My mother has been gone really for the entirety of my children’s lives. Sometimes I get real sad about this, but other times I realize what a gift she gave me to continue my relationship with her by using my hands. I feel a connection with her as I work with any kind of color. And, because she did not take excellent care of herself and I miss having her, I am all the more encouraged to live in a way that will ensure I am here to sort the colors with my daughter and son.

Lessons and connection are everywhere. Just because someone stops taking breaths on planet earth doesn’t mean I cease to continue my relationship with them…and allow that relationship to grow.

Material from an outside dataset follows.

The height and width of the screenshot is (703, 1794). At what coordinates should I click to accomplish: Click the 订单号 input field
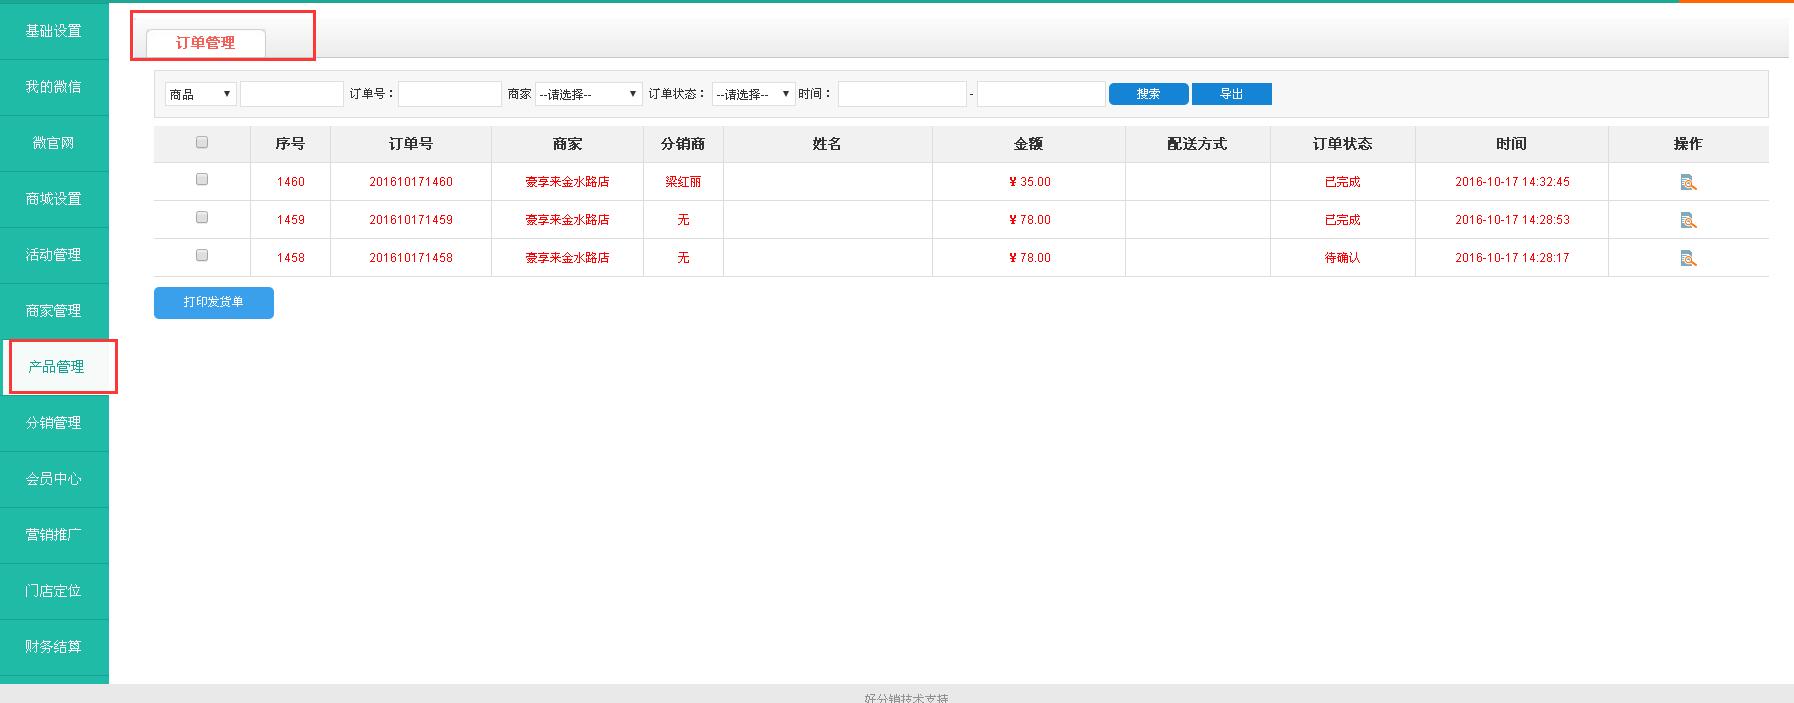(x=449, y=94)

You have my heart while you find your way…be it with sewing or another path. We’re in this together, huh?


Terre Pruitt December 14, 2011 at 2:16 am

I was one/am one of the lucky/blessed people to have had/have such GREAT in-laws. I sometimes get huffy at the stereo-type of the “dreaded in-laws” because for me I was blessed with two sets of awesome parents.

It is sad that your mom has been gone for most of your children’s life, but it is wonderful that you feel a connection to her and have learned from her death.

Lessons and connections . . . . yup!

I was very blessed to have had such a great mother-in-law for the time that I did. Thank you for your kind words and thoughts!